Sliver implant used in DLL sideloading effort to target German orgs

January 24, 2025
Sliver Implant DLL Sideloading German Companies Europe Cyberattack

An ongoing cybercriminal campaign that actively targets Germany-based organisations is using DLL sideloading and proxying tactics, as well as leveraging the Sliver implant.

Reports revealed that the hackers may have modified the implant, an open-source red-teaming framework, for malicious purposes. Moreover, the researchers explained that this operation starts with a spear-phishing email with a compressed archive file called Homeoffice-Vereinbarung-2025.7z.

Once a target extracts the file, the bundle displays a deceptive shortcut (LNK) file and other concealed components. Some confirmed hidden payloads include malicious and legitimate DLLs, a data file containing encrypted shellcode, and a bogus PDF file resembling a valid remote work agreement.

 

The malicious Sliver implant campaign takes advantage of the German-language Home Office Agreement.

 

According to investigations, the new Sliver implant campaign uses a German-language Home Office Agreement that complements a current employment contract aimed at German enterprises.

The campaign’s LNK file, disguised as a PDF, also instructs cmd.exe to copy files to the newly created directory %localappdata%\InteI. It also uses wksprt.exe, a valid Windows executable, to sideload the malicious IPHLPAPI.dll.
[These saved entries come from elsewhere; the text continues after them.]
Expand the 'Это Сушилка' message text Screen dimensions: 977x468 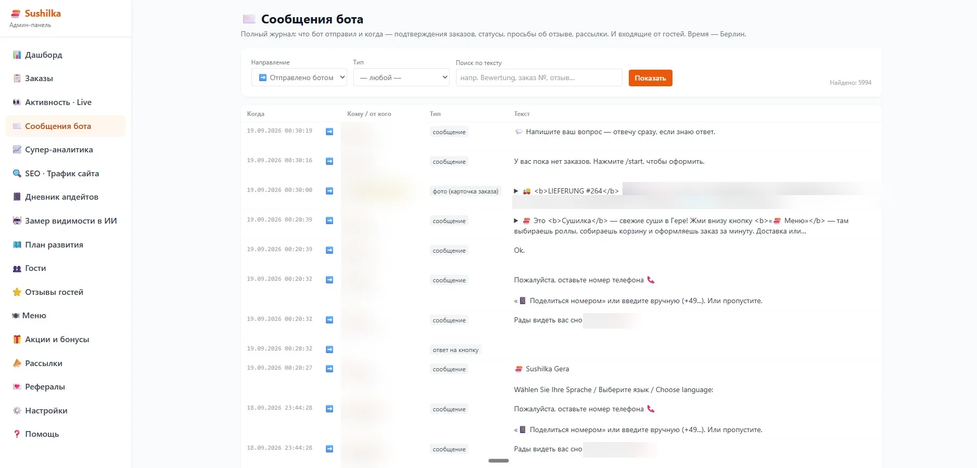coord(516,220)
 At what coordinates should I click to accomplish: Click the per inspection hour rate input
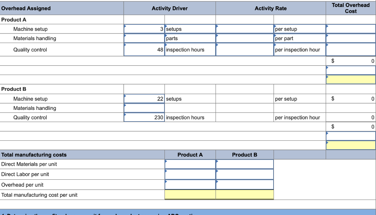tap(244, 48)
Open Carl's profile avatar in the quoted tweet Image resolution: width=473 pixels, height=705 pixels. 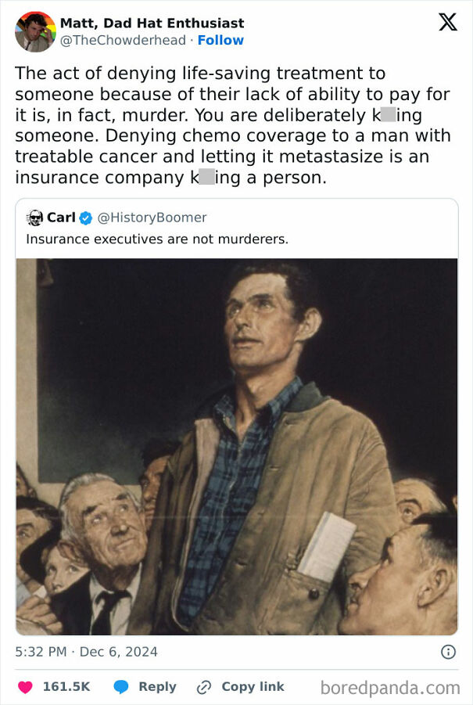click(35, 218)
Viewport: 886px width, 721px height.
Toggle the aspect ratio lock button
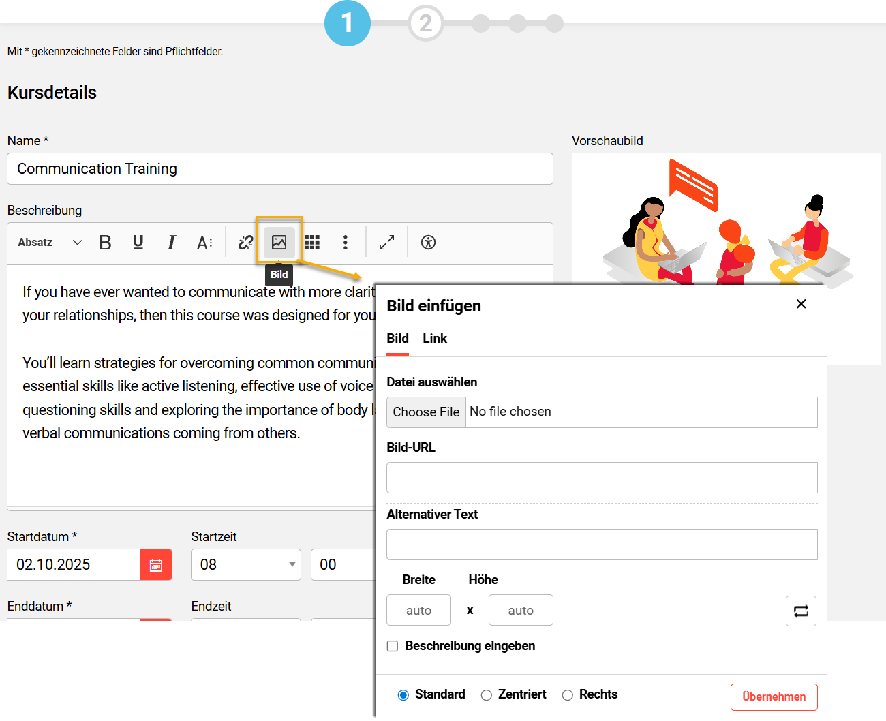pyautogui.click(x=801, y=611)
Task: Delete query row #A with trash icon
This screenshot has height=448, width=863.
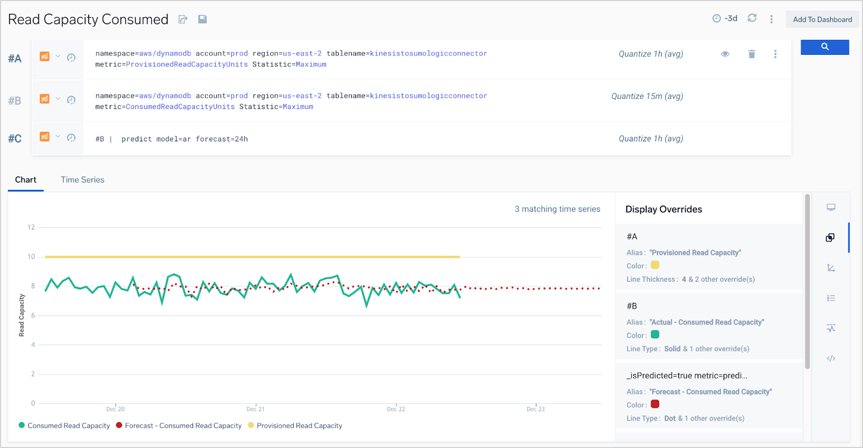Action: pos(752,54)
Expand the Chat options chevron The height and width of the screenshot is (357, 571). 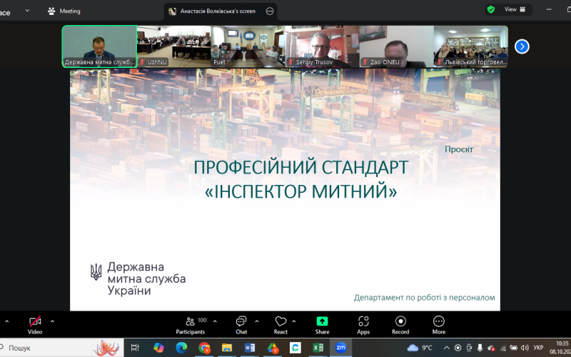click(257, 321)
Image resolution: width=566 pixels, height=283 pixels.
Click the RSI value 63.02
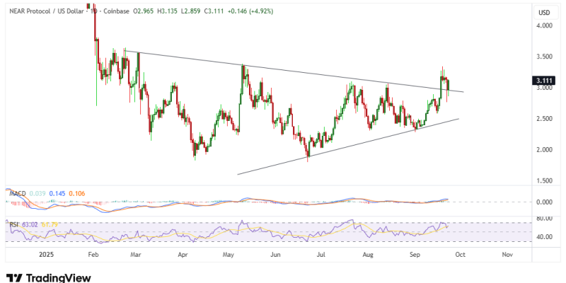pyautogui.click(x=30, y=225)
Furthermore, the malicious DLL redirects valid function calls to a renamed authentic DLL, ensuring regular program behaviour while carrying out its malicious payload. The malicious DLL decrypts shellcode encoded in the DAT file with cryptographic APIs such as CryptAcquireContextW and CryptDecrypt before installing the Sliver infection.

Subsequently, the implant connects to distant servers in domains such as technikzwerg[.]de, allowing threat actors to execute additional malicious operations.
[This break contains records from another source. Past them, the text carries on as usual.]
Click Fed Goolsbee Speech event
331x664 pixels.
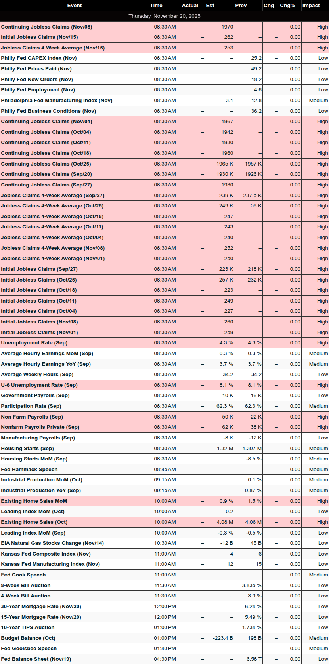[x=29, y=649]
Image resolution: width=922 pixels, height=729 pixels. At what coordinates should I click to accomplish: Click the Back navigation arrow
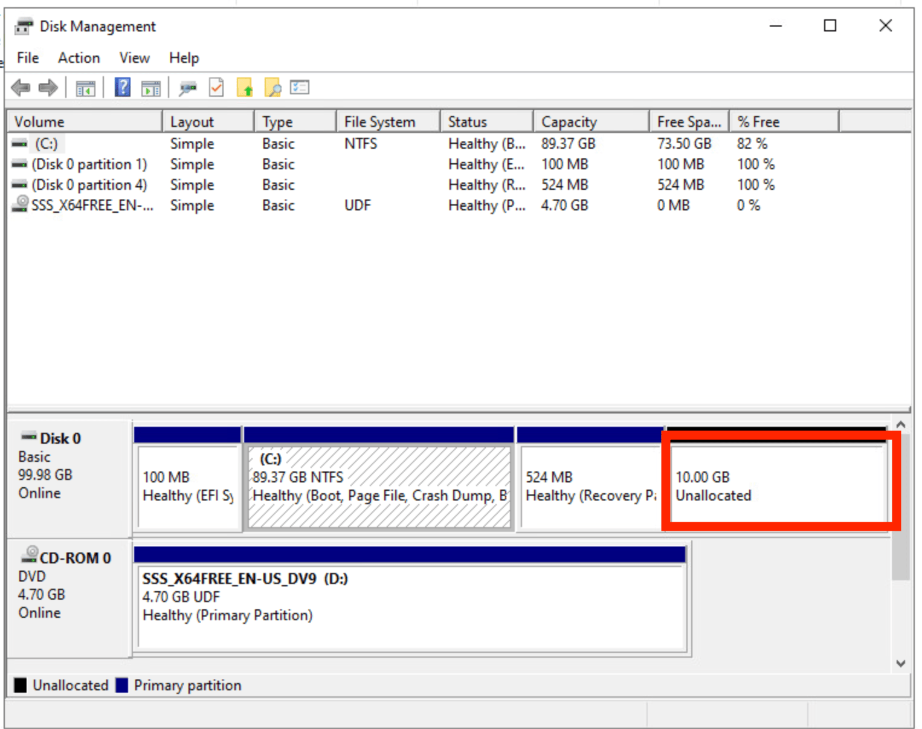[20, 87]
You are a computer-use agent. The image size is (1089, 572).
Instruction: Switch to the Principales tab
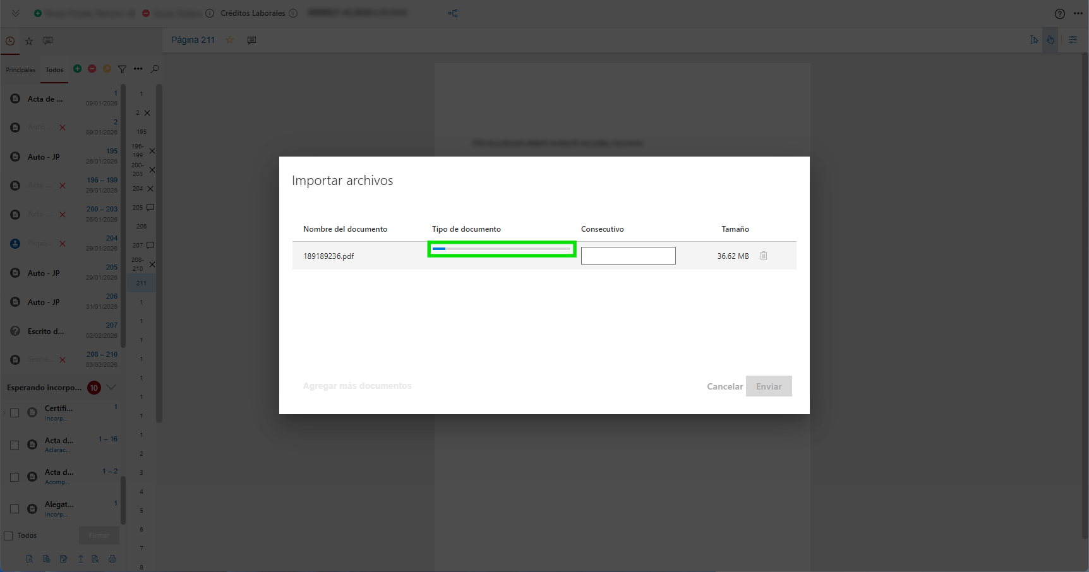pos(21,70)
Further assessment of the attack also shows that the campaign uses APT29’s techniques, which have previously used DLL sideloading. However, the introduction of DLL proxying is a fresh evolution.

The campaign’s multi-stage methodology, mixed with its emphasis on evasion, presents issues for typical detection mechanisms.

The Sliver implant campaign aimed at German organisations shows threat actors’ growing complexity and sophistication. These campaigns highlight that attackers effectively overcome standard security controls by leveraging advanced evasion techniques such as DLL sideloading, DLL proxying, shellcode injection, and the Sliver framework.